I spend the majority of my time chasing down, enforcing, and simplifying the universal theory of our business (the core of our software solution).
The universal theory of our business is a living collection of concepts, designed to accurately model non-virtual concerns in virtual space. If there are too many edge cases, it is a sign that the universal theory is inaccurate, or not robust enough in some areas. If there are too many bugs, it is a sign that the universal theory has not been communicated or enforced well enough, is inaccurate, or is too complex in some areas. As our business grows, or our understanding of the business expands, the universal theory will change; at times dramatically. Malleability (the ability to adapt our software to these changes effectively and efficiently) is one of my top two concerns; the other is latency (how long it takes for any one request to get a complete response).
The theory shrinks and becomes better documented as it evolves; the goal is to move from describing behaviors as correlation to describing them as accurate causation. To fill in the blanks.

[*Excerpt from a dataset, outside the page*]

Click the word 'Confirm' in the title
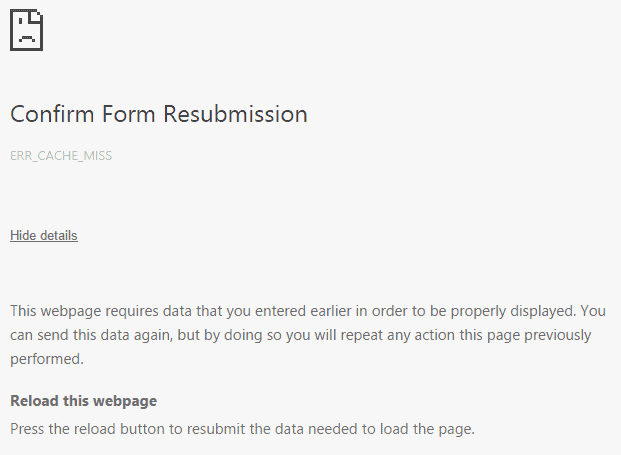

I should mention here that this does not mean every line of code in my projects is easy to understand. Writing a fast system of high complexity requires at least some components that are written exclusively for the computer's benefit (that is, highly optimized and inherently difficult to read). These components should be written with clear documentation, clearly defined public members, written discussions of why it works the way it does (and common ways to accidentally break it), redundant ownership, and regular auditing to ensure code rot is avoided.
I have yet to meet another architect that sees their job the way I see mine.
If the system you're working on defies complete understanding, you can probably blame your architect.